Collected data entries:

+++++

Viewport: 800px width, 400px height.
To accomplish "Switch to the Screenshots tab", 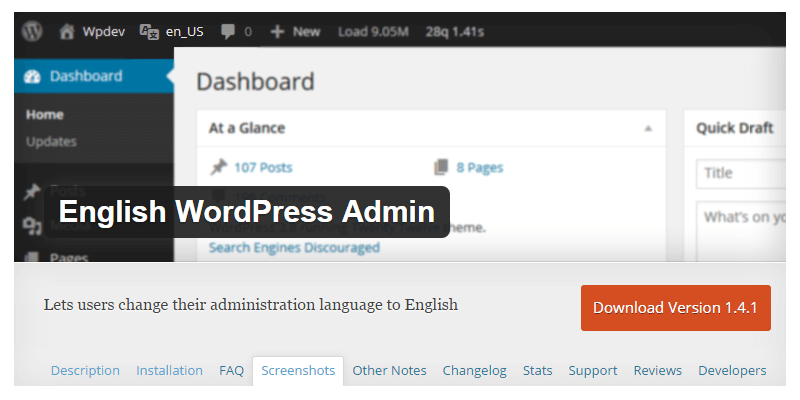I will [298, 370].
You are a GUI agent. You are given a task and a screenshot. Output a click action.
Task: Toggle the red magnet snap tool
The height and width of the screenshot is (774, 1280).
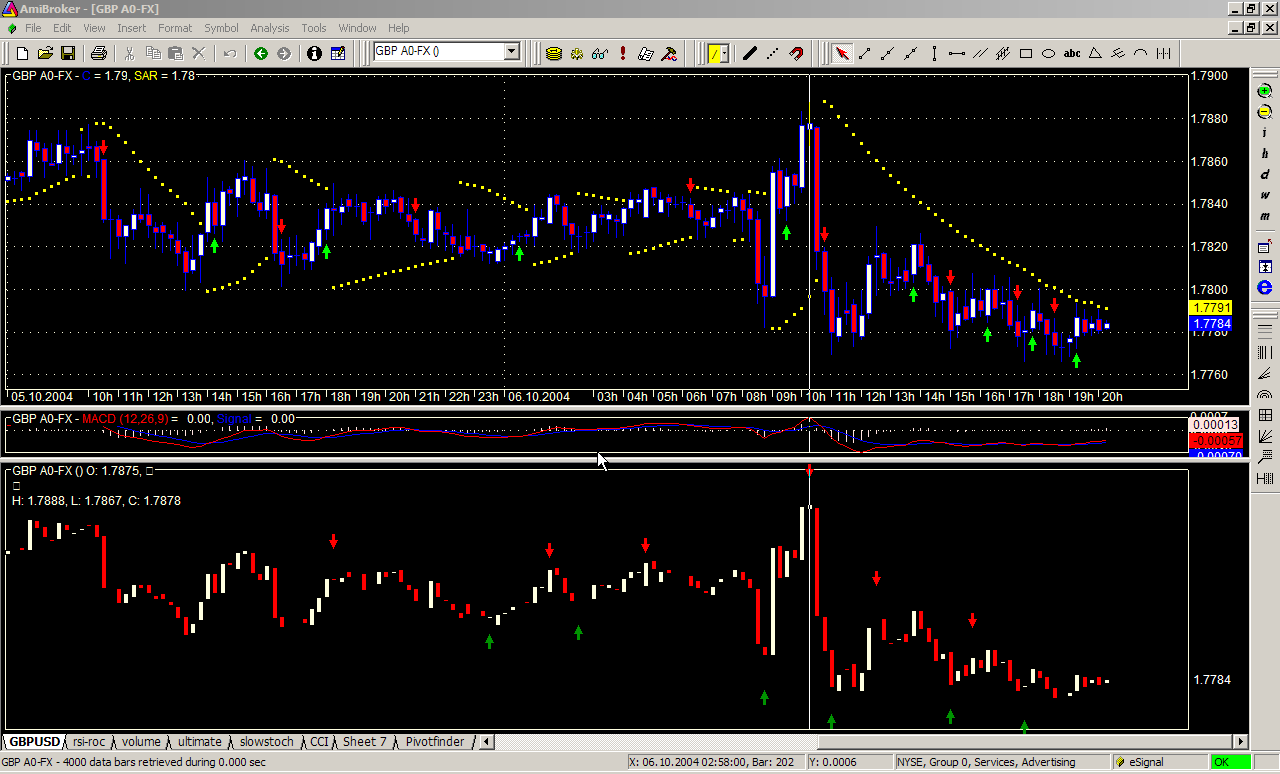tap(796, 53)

+++++

Every line from the one containing "You are a GUI" through the end of the entries above, both included, should be extracted exactly, with pictures left out.

→ Result of the task:
You are a GUI agent. You are given a task and a screenshot. Output a click action.
Task: Toggle the red magnet snap tool
The height and width of the screenshot is (774, 1280).
tap(796, 53)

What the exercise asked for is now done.